Should the word "click" occur in a line of the records, copy that line.

====== Data for this exercise

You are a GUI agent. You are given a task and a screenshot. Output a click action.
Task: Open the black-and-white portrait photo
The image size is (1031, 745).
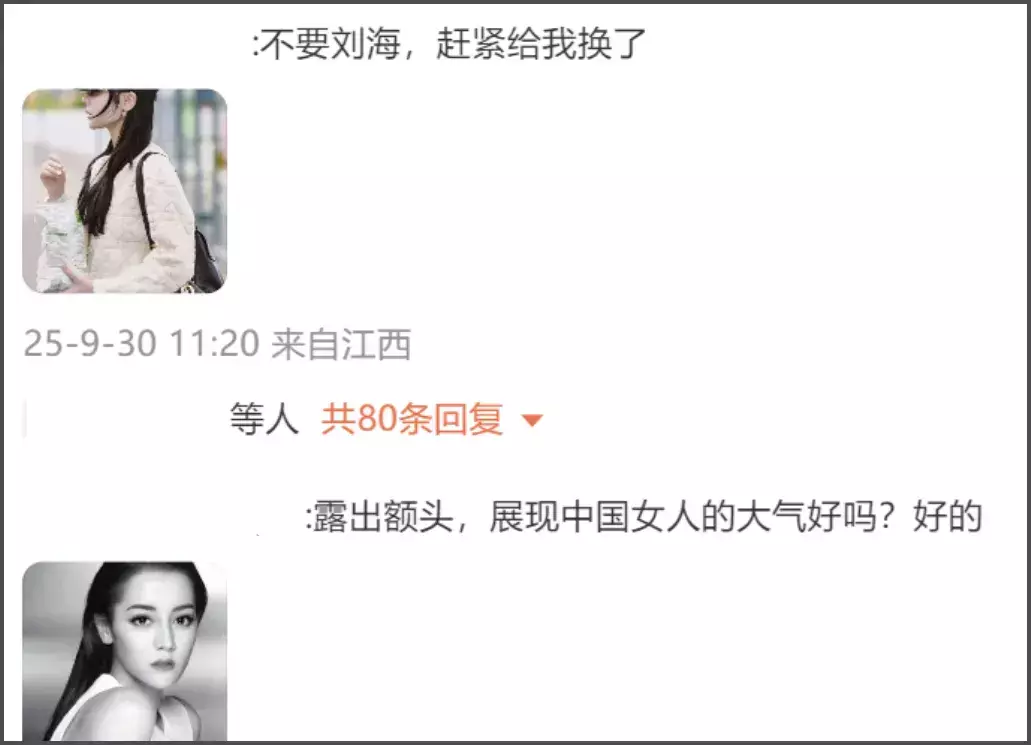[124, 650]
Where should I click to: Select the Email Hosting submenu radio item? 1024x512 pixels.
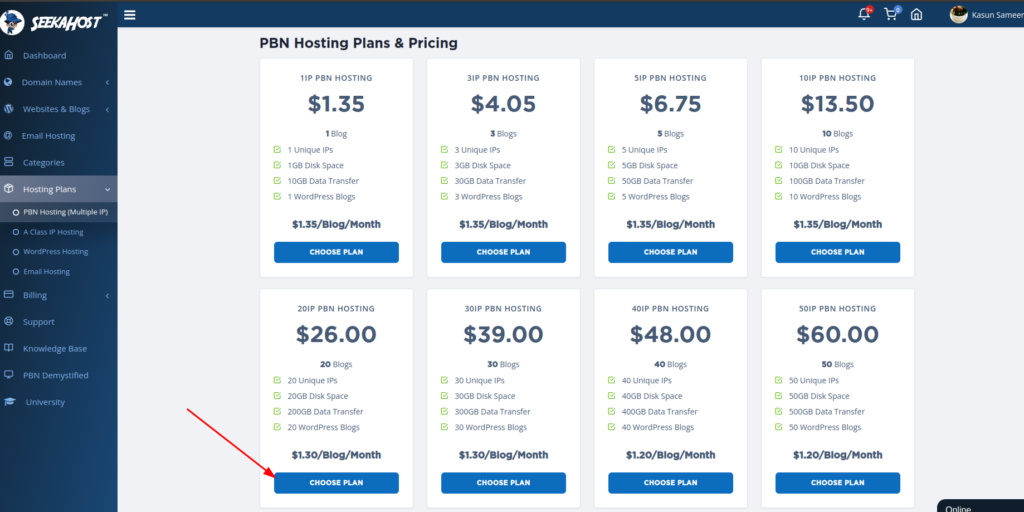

============

§ **Result of this exercise**
You are a GUI agent. You are given a task and a screenshot. Output a click action.
Where should I click to: Select the Email Hosting submenu radio item? 1024x512 pixels.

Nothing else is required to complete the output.